• [ACTIVITY]: Repeat the full listing exactly.

• [INFORMATION PROVIDED]:
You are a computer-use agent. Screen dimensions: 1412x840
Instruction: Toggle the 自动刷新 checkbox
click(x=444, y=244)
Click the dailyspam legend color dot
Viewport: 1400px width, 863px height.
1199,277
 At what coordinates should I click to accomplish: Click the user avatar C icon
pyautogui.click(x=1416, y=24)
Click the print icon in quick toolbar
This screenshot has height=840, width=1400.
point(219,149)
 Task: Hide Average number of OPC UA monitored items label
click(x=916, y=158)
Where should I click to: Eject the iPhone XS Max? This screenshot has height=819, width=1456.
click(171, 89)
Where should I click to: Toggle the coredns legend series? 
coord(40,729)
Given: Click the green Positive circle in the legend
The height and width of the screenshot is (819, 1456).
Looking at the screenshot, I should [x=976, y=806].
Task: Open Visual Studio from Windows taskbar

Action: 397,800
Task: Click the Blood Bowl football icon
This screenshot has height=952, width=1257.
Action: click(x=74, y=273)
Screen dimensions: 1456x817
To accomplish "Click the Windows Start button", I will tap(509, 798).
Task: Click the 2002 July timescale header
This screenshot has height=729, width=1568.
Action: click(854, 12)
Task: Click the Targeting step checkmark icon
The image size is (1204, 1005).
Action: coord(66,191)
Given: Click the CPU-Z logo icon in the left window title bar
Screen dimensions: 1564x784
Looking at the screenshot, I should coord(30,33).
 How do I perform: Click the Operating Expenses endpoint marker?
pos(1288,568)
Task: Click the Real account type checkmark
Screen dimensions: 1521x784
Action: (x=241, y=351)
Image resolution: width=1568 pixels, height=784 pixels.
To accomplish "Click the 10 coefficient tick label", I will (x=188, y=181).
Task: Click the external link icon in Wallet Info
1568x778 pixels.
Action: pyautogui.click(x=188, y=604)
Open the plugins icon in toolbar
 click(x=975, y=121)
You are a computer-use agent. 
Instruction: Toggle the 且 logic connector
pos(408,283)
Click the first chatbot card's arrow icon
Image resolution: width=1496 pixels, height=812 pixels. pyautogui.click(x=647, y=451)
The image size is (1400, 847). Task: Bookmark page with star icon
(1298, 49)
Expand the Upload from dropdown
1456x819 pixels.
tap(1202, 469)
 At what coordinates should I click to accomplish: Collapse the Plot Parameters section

• [ANSWER TO THE EXERCISE]:
You are a computer-use agent. Screen dimensions: 1412x840
Instruction: Toggle the 自动刷新 checkbox
click(x=444, y=244)
Click the dailyspam legend color dot
Viewport: 1400px width, 863px height.
1199,277
 At what coordinates should I click to accomplish: Click the user avatar C icon
pyautogui.click(x=1416, y=24)
Click the print icon in quick toolbar
This screenshot has height=840, width=1400.
point(219,149)
 Task: Hide Average number of OPC UA monitored items label
click(x=916, y=158)
Where should I click to: Eject the iPhone XS Max? This screenshot has height=819, width=1456.
click(171, 89)
Where should I click to: Toggle the coredns legend series? 
coord(40,729)
Given: Click the green Positive circle in the legend
The height and width of the screenshot is (819, 1456).
Looking at the screenshot, I should [x=976, y=806].
Task: Open Visual Studio from Windows taskbar

Action: 397,800
Task: Click the Blood Bowl football icon
This screenshot has height=952, width=1257.
Action: click(x=74, y=273)
Screen dimensions: 1456x817
To accomplish "Click the Windows Start button", I will tap(509, 798).
Task: Click the 2002 July timescale header
This screenshot has height=729, width=1568.
Action: click(854, 12)
Task: Click the Targeting step checkmark icon
The image size is (1204, 1005).
Action: coord(66,191)
Given: Click the CPU-Z logo icon in the left window title bar
Screen dimensions: 1564x784
Looking at the screenshot, I should coord(30,33).
 How do I perform: Click the Operating Expenses endpoint marker?
pos(1288,568)
Task: Click the Real account type checkmark
Screen dimensions: 1521x784
Action: (x=241, y=351)
Image resolution: width=1568 pixels, height=784 pixels.
To accomplish "Click the 10 coefficient tick label", I will (x=188, y=181).
Task: Click the external link icon in Wallet Info
1568x778 pixels.
Action: pyautogui.click(x=188, y=604)
Open the plugins icon in toolbar
 click(x=975, y=121)
You are a computer-use agent. 
Instruction: Toggle the 且 logic connector
pos(408,283)
Click the first chatbot card's arrow icon
Image resolution: width=1496 pixels, height=812 pixels. pyautogui.click(x=647, y=451)
The image size is (1400, 847). Task: Bookmark page with star icon
(1298, 49)
Expand the Upload from dropdown
1456x819 pixels.
tap(1202, 469)
 At what coordinates should I click to accomplish: Collapse the Plot Parameters section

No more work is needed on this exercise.